Catherine Wylde, president of Partnership for New York City, said in an interview that the letter had been in the works for about a month, as several companies of executives were preparing to bring some workers back to office.
“All these employers are committed to the city, they want to see economic recovery, but they are getting pushback from their employees, will the city be safe, will the city be clean,” Ms. Wield said.
A leader who signed the letter, Scott Reichler, chief executive of RXR Realty, placed the blame on Mr. De Blasio, who is in his second and final term.
“The problem right now is leadership,” Mr. Reichler said in an interview. “We need a strong leader to overcome these problems, to encourage people to feel comfortable coming back to the city.”

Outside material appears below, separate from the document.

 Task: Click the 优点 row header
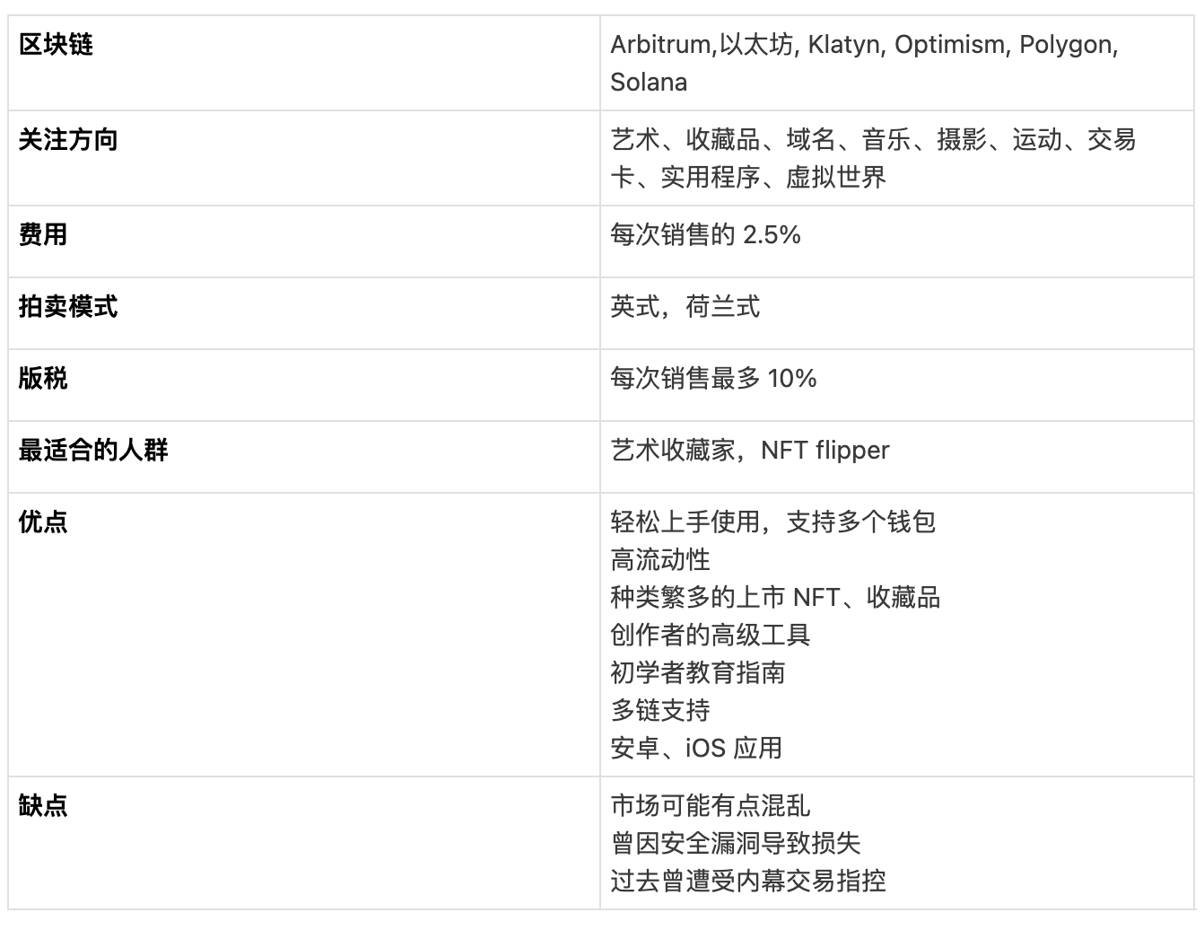point(43,522)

Another signatory to the letter, Douglas Durst, president of the Durst Organization, a prominent city landlord, said the city would have to close its budget deficit while maintaining the city’s services.

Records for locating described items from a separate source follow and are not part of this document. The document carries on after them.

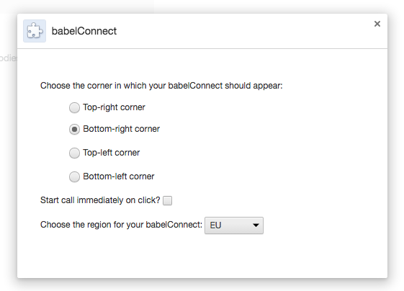Click the "Start call immediately on click?" label
Screen dimensions: 404x291
[100, 200]
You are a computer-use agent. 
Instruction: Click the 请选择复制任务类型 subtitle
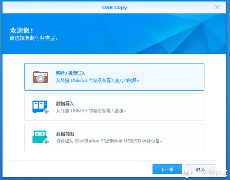click(x=36, y=38)
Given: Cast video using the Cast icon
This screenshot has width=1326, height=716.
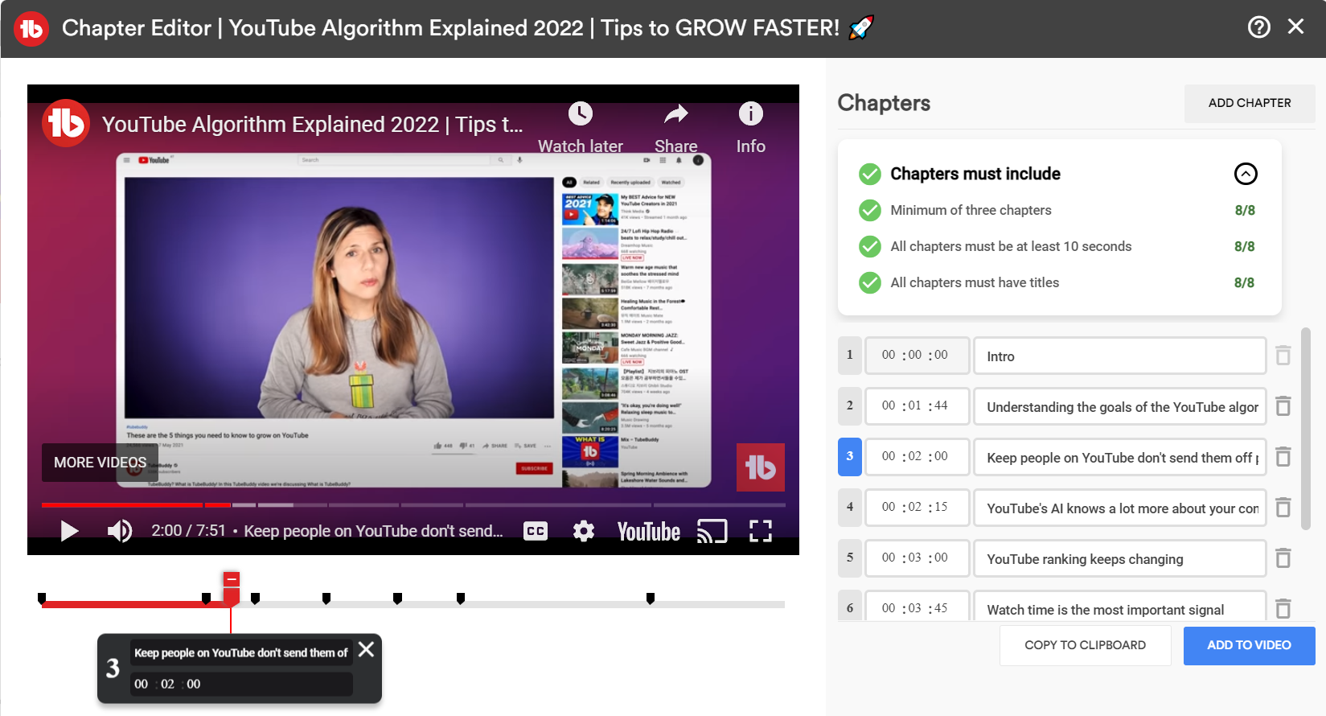Looking at the screenshot, I should 712,531.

“It is difficult to bridge this gap, but I think it would be helpful to bring it into the private sector that this is the best approach,” Mr. Durst said in an interview.

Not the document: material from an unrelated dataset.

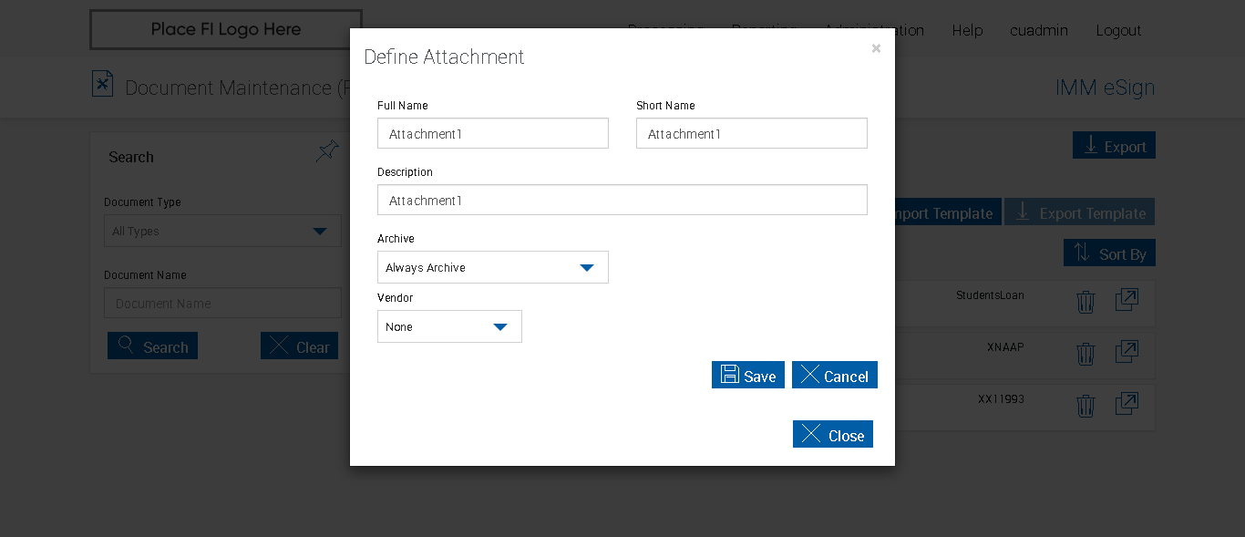The height and width of the screenshot is (537, 1245).
Task: Delete the StudentsLoan document via trash icon
Action: 1085,302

Michael Giannaris, a Democratic state senator from Queens, said it was better for business leaders to call for better city services without helping them pay through higher taxes on rich people.
“Where do they think this money comes from?” he said. “If these business leaders are calling for better sanitation, they should know that we have no money.”
Mr. de Blasio has often had a strained relationship with the business community and has repeatedly called for higher taxes on millionaires. Asked about the summer why he did not work more closely with business leaders, Mr. de Blasio quoted Karl Marx and disliked the annual Davos gathering of global parties.
“We will work with the business community, but the city government represents the people – the working people – and the mayor should not be too comfortable with the business community,” Mr. de Blasio said in a radio interview on WNYC said.
Another leader who signed the letter was Barry M., chief executive of Newmark Knight Frank, a commercial real estate firm. Gosin stated that Mr. de Blasio needed to work with business leaders.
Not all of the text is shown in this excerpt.